▶ Explore the material:
1. Edit the text on left hemisphere strokes by reproducing it between "Each time you" and "different side effects.", inclusive, with "neural pathways" replaced by "nerve connections".
2. In the text on left hemisphere strokes, condense the paragraph beginning "Your brain is divided into two hemispheres" into a single shorter sentence that keeps its main facts.

▶ Passage provided:
%%

If you had a stroke on the left side of the brain, here’s what you must know:
Left Hemisphere Strokes
First off, every stroke is different, therefore every stroke recovery will be different.
When it comes to a left sided stroke, however, there are some patterns that you should be aware of.
Below, we describe 5 of them.
1. The Opposite Side of Your Body Will Be Affected
Your brain is divided into two hemispheres, with each half controlling the opposite side of your body. Therefore, a stroke in your left hemisphere will impair your ability to control the right side of your body.
In order to regain movement in your affected side, you need to participate in physical therapy by practicing exercises for stroke patients.
Rehab exercises are crucial for recovery from stroke because they start to rebuild and strengthen the neural pathways in your brain that control movement.
This occurs through neuroplasticity, which is the mechanism that your brain uses to rewire itself.
Each time you repeat a rehab exercise, you strengthen specific neural pathways in your brain that control that movement. The more you practice, the stronger those new pathways will become.
Repeating your rehab exercises (or other therapeutic movements) over and over and over will help you regain movement in the right side of your body.
2. You May Have More Issues with Thinking Analytically
Each hemisphere of your brain controls very different functions. Therefore, a stroke is one area of the brain will result in different side effects.

%%

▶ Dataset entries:
%%

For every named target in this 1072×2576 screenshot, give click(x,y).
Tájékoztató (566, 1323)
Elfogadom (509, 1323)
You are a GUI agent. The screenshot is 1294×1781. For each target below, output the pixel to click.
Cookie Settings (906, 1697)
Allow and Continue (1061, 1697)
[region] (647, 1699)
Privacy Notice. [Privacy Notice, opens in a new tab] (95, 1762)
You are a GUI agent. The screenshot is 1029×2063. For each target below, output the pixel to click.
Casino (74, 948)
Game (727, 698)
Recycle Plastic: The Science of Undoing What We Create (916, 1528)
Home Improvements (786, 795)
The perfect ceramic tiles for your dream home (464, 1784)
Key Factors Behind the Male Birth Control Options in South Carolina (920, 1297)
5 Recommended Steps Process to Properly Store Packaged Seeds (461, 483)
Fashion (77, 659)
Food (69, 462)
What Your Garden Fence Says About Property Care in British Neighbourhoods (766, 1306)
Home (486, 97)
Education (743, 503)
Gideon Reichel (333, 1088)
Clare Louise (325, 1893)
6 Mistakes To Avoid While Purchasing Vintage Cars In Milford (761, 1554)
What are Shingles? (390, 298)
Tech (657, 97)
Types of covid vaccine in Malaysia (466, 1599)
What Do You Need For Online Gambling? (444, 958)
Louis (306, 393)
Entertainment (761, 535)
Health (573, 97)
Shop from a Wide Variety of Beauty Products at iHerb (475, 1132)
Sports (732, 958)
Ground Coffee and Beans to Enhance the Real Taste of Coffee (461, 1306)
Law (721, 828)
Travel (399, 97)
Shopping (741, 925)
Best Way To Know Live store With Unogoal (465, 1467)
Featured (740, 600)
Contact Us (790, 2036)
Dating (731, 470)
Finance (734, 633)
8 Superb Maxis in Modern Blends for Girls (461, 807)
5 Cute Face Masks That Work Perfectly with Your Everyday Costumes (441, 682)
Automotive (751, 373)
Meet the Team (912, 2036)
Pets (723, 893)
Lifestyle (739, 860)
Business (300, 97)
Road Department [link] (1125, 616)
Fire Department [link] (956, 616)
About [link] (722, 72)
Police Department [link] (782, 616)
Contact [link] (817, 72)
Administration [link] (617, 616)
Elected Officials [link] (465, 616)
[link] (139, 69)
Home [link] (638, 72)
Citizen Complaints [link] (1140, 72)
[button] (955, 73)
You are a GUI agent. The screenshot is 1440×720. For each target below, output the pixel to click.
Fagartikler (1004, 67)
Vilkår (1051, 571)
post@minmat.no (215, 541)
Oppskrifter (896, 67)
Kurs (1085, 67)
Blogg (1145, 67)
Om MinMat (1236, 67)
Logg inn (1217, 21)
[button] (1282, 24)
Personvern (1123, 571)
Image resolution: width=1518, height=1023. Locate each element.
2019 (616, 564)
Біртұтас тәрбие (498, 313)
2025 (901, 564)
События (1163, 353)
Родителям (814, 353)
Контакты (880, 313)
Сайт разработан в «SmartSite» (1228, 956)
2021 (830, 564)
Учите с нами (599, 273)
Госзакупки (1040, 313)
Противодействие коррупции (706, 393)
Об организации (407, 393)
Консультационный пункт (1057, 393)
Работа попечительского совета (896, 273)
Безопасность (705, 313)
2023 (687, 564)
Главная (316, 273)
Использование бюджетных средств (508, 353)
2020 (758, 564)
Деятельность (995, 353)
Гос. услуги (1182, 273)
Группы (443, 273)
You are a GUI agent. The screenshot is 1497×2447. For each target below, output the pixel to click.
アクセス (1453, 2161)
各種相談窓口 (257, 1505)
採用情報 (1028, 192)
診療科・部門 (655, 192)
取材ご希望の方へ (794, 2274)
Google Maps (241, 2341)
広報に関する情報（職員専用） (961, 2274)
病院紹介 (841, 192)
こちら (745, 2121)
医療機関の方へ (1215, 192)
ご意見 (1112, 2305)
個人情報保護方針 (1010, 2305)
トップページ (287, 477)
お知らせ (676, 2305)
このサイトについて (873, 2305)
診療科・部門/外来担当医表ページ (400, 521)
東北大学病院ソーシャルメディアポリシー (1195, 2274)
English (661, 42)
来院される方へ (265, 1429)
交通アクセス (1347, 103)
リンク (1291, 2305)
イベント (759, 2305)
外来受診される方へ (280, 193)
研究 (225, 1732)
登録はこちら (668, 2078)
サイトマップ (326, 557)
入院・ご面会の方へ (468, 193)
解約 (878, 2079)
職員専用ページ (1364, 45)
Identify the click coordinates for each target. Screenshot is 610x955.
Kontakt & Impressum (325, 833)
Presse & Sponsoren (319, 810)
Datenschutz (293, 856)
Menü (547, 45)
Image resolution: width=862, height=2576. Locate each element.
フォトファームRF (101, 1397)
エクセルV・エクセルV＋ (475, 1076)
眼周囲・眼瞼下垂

%%

▶ Answer list:
1.
Each time you repeat a rehab exercise, you strengthen specific nerve connections in your brain that control that movement. The more you practice, the stronger those new pathways will become.
Repeating your rehab exercises (or other therapeutic movements) over and over and over will help you regain movement in the right side of your body.
2. You May Have More Issues with Thinking Analytically
Each hemisphere of your brain controls very different functions. Therefore, a stroke is one area of the brain will result in different side effects.

2. Because each brain hemisphere controls the opposite side of the body, a stroke in the left hemisphere impairs control of the right side.